Opinião pessoal (LXIV)
A partir de agora, as crónicas das quartas-feiras passarão a narrar acontecimentos que testemunhei ou que me foram relatados por fontes credíveis que serão identificadas. Assim decidi porque guardo na minha memória episódios que considero terem um certo interesse público. Deixam de ser lembranças exclusivamente minhas para passarem a atingir uma dimensão mais vasta.
Hoje, descrevo as manifestações, em Lisboa, que tiveram início a 28 de Abril de 1931 que celebraram a proclamação da República de Espanha. Nesse tempo, meu Pai, Carlos George, estudava na Faculdade de Medicina, ao Campo de Santana. Juntamente com outros colegas da Associação de Estudantes participou na iniciativa de desfraldar uma bandeira vermelha no mastro da varanda principal do imponente edifício da faculdade em sinal de solidariedade com a República, em Espanha, que tinha sido proclamada a 14 de Abril, no seguimento da vitória eleitoral dos republicanos que levou à fuga do rei Afonso XIII de Bourbon.
Ora, este gesto de hastear uma bandeira vermelha deu origem a grandes polémicas nos meios conservadores. O evento foi considerado como prova da indisciplina que reinava no país e que refletia uma iminente catástrofe que se avizinhava.
Portugal, na altura, era governado por Domingos de Oliveira (1873-1957) que enfrentava uma frágil situação política marcada por forte instabilidade, agravada por inúmeros problemas sociais (68% da população era analfabeta).

_ _ _ _ _

Instruções
[1] Responde a estas perguntas sobre a crónica:
(a) Em que faculdade estudava Carlos George em 1931?
(b) Em que data tinha sido proclamada a República em Espanha?
(c) Que percentagem da população portuguesa era analfabeta na altura?
[2] Prossegue a crónica sobre as manifestações de 1931 em Lisboa, a partir da última frase apresentada.
As entradas seguintes não têm qualquer relação com a crónica.

Dados fornecidos
_ _ _ _ _

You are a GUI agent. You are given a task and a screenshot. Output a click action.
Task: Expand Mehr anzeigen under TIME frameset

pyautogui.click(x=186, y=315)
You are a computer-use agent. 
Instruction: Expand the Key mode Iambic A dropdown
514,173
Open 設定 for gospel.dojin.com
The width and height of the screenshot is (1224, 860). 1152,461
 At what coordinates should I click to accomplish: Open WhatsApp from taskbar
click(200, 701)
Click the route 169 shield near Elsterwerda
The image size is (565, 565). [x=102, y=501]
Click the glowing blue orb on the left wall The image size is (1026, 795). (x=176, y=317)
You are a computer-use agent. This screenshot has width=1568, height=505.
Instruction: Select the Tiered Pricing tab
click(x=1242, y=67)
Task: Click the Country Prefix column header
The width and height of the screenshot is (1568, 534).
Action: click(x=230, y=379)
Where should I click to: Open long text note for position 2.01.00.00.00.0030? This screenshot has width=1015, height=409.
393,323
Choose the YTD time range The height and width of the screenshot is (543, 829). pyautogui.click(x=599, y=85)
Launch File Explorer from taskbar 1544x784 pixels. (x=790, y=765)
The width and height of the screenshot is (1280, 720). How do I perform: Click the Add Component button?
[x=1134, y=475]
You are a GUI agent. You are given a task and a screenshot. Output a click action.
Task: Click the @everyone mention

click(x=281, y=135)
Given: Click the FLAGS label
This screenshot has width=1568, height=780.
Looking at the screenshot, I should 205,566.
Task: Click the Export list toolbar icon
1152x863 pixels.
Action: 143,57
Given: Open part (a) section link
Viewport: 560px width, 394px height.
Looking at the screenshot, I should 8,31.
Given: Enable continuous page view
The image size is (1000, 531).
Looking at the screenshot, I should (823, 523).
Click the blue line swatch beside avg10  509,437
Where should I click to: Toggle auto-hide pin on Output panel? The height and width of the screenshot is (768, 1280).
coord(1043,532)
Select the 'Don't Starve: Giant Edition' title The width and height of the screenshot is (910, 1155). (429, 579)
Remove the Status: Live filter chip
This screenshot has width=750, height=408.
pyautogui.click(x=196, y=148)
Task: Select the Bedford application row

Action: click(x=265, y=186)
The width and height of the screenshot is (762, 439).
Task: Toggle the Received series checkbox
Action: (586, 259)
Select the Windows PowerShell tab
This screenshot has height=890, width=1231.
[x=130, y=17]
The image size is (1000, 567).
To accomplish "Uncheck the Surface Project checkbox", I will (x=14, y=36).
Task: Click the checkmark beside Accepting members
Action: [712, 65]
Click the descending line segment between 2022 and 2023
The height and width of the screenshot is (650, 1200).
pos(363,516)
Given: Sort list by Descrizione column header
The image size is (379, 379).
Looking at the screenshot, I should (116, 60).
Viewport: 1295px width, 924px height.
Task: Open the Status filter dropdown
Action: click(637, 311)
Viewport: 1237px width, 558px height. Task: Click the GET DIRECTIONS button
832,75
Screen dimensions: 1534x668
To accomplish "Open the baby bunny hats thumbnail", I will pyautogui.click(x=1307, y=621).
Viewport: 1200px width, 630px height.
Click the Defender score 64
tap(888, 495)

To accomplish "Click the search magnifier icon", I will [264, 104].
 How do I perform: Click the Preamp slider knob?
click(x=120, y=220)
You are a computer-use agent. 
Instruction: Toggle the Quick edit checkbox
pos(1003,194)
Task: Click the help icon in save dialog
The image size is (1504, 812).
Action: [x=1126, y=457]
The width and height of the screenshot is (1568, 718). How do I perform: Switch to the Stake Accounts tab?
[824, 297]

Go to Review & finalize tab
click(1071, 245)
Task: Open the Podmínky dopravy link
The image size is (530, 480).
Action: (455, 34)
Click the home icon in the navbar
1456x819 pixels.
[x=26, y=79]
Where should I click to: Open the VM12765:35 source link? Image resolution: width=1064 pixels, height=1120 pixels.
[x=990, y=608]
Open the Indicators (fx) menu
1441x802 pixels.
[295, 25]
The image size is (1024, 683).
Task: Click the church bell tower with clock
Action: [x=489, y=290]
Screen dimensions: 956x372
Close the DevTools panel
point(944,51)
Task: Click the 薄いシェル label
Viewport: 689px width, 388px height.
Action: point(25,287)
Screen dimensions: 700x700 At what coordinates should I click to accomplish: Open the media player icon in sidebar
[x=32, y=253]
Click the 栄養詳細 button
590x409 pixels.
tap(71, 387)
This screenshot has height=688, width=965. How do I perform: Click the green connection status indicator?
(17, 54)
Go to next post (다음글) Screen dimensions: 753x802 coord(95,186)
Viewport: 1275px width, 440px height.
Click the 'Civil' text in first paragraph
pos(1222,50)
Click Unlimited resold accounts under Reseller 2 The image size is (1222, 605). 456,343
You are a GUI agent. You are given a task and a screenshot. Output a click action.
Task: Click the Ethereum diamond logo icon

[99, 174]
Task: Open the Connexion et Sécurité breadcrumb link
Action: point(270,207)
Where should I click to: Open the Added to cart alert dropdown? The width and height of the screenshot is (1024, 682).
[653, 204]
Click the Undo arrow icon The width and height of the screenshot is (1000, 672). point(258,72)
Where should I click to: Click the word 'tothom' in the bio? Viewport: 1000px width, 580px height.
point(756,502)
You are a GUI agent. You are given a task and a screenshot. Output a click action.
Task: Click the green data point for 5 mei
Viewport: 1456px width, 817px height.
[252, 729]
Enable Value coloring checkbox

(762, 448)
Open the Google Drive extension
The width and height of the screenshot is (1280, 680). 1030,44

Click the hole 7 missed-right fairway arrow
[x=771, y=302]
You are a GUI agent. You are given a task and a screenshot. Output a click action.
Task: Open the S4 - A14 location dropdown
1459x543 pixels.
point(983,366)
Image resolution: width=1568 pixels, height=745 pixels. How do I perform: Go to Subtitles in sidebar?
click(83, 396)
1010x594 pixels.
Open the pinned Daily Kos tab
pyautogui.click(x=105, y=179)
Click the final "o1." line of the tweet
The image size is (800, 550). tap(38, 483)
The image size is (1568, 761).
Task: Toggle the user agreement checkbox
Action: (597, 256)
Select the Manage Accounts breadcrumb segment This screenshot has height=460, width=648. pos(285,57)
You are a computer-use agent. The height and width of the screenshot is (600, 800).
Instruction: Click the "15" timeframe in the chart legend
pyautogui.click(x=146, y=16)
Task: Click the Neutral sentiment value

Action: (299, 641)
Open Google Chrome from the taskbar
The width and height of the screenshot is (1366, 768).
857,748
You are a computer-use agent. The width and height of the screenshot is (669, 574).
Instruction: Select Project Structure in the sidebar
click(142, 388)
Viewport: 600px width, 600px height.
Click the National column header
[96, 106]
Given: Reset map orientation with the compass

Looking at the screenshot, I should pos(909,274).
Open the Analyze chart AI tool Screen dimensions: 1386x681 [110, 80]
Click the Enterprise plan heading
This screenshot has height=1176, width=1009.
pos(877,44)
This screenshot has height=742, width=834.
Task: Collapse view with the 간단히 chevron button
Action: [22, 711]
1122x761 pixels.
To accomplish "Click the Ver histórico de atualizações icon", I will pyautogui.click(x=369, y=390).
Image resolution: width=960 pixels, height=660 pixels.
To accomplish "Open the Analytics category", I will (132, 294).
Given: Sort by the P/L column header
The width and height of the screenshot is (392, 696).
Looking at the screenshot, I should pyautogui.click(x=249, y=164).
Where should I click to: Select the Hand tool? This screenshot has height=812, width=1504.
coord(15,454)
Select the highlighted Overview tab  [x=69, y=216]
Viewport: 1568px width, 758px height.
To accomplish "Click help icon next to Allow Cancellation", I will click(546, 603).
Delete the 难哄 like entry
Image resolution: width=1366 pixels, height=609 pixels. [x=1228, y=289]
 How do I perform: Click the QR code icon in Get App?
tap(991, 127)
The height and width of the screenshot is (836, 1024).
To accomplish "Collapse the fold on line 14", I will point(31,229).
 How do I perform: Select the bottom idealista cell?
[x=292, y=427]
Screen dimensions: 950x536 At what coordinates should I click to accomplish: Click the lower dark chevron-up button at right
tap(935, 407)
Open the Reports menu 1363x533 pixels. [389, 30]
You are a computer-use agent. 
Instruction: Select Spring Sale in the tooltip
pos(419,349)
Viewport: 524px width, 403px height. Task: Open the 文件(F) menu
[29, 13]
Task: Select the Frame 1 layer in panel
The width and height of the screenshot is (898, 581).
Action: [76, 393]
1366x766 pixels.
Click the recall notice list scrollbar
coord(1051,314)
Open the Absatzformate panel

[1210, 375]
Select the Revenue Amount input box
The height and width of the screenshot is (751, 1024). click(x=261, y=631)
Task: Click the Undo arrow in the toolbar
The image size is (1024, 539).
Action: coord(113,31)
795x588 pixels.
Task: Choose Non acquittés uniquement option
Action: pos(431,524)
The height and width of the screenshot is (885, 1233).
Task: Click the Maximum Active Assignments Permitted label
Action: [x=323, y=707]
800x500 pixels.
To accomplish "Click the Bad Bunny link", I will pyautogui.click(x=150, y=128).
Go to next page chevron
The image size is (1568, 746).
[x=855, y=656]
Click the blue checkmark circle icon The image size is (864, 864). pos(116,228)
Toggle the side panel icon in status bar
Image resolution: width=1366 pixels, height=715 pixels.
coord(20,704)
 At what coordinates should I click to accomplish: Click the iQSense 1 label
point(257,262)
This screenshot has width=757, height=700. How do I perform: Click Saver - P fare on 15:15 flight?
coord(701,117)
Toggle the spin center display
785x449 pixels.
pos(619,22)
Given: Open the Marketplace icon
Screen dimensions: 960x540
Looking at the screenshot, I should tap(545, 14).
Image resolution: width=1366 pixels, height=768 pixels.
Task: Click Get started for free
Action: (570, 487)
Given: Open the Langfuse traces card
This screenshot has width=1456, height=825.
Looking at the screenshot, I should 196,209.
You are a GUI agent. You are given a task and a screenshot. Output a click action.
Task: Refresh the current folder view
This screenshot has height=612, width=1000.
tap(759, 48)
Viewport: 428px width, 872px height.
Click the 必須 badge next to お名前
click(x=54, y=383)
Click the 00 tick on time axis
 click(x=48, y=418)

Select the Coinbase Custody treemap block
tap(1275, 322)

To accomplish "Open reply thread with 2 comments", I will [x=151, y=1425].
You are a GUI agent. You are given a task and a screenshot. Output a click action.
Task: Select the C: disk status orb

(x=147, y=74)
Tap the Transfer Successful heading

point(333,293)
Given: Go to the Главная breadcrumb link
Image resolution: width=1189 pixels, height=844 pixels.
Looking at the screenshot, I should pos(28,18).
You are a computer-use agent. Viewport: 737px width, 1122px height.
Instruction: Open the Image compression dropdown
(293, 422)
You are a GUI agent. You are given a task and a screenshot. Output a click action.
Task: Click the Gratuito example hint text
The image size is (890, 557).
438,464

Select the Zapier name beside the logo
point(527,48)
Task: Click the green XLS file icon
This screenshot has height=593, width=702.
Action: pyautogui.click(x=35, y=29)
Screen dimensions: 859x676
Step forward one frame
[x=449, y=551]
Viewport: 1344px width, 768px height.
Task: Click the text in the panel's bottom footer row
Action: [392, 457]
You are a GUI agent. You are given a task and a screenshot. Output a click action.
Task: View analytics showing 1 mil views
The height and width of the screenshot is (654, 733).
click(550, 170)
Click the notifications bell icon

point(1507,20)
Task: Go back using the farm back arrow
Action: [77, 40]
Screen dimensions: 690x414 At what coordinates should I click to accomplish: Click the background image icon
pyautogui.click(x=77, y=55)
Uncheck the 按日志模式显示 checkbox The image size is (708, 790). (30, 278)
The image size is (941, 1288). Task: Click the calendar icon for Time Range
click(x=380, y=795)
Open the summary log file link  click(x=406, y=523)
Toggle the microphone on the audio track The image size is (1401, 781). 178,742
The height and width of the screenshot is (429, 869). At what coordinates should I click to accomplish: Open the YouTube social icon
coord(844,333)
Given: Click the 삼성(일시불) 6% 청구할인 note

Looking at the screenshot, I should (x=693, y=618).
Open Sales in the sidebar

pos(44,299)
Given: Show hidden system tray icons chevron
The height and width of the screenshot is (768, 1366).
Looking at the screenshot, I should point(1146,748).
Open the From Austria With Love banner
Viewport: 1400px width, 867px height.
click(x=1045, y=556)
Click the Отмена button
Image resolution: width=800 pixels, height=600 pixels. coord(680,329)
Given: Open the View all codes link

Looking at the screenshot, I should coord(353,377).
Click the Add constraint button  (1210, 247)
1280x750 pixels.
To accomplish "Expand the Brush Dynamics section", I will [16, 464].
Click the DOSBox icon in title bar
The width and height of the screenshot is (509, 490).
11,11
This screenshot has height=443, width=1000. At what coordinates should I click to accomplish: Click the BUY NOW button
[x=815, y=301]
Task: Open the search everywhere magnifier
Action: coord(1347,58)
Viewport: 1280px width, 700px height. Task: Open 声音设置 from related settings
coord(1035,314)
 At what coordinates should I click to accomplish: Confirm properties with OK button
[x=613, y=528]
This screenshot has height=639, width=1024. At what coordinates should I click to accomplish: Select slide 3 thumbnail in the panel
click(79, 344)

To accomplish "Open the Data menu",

_ _ _ _ _

Respostas numeradas
[1]
(a) Na Faculdade de Medicina, ao Campo de Santana.
(b) A 14 de Abril.
(c) 68%.

[2]
Mas, 1931, era a época das pesquisas científicas de Egas Moniz que, simultaneamente, desempenhava as funções de presidente da Faculdade. A 30 de abril desse ano, Egas acabaria por ser detido na Cadeia do Limoeiro na sequência da “crise” da bandeira vermelha hasteada na sua faculdade e das manifestações que se seguiram. Essa detenção, embora por pouco tempo, foi resultado da firme recusa de Egas Moniz em obedecer ao ministro da Instrução Pública que pretendia que a polícia fosse chamada a intervir pelo próprio presidente da Faculdade. Apesar da recusa de Egas, as forças policiais entraram brutalmente na faculdade, provocando aparatosos alvoroços.
Carlos George contava o evento da bandeira com visível satisfação. Para ele, era exemplo de audácia e irreverência, mas também de coragem, características das lutas estudantis. Não escondia o orgulho em ter participado na sua organização. Costumava dizer que a Associação de Estudantes era um ambiente ímpar de democracia pura.
Salazar que era, então, ministro das Finanças de Domingos de Oliveira, no ano seguinte viria a substituí-lo como presidente do Conselho. Ajudou Franco a fazer cair a República, com imenso sangue, oito anos depois do içar da bandeira vermelha na Faculdade.